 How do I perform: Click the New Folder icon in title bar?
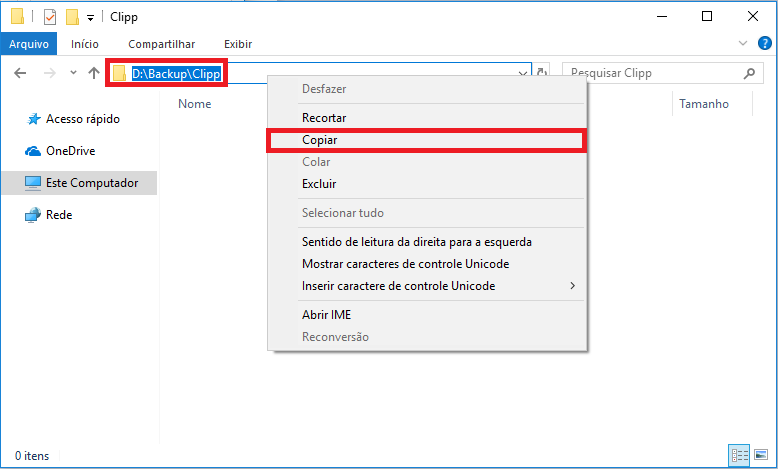[71, 17]
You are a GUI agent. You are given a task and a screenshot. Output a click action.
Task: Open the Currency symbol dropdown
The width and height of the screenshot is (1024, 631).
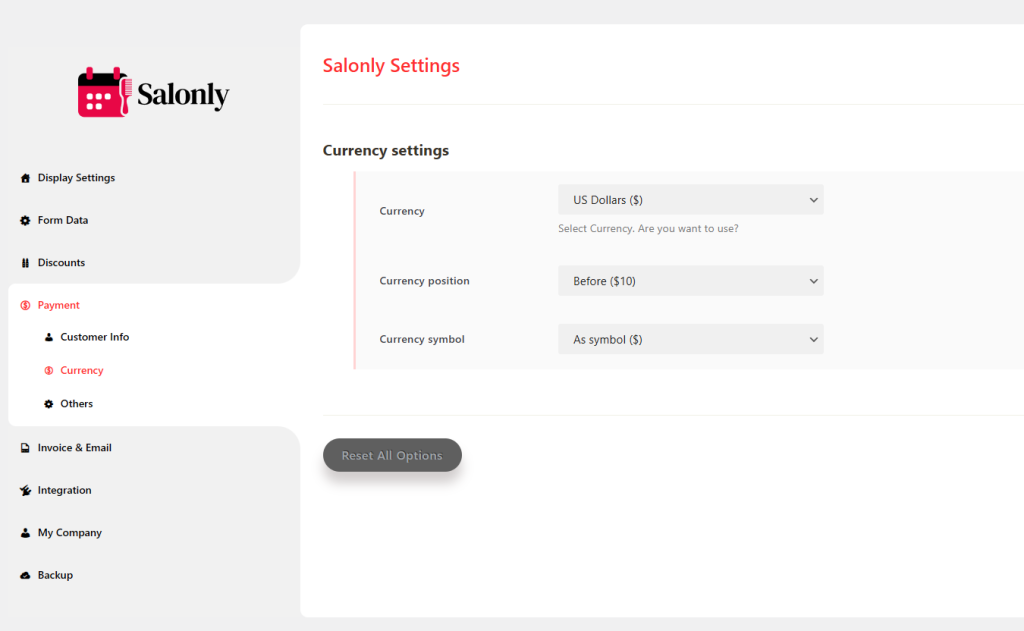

**ABOUT THIS TASK**
Read the listing above, then copy every line that includes the string "screenshot".

**EXPECTED ANSWER**
You are a GUI agent. You are given a task and a screenshot. Output a click action.
The width and height of the screenshot is (1024, 631).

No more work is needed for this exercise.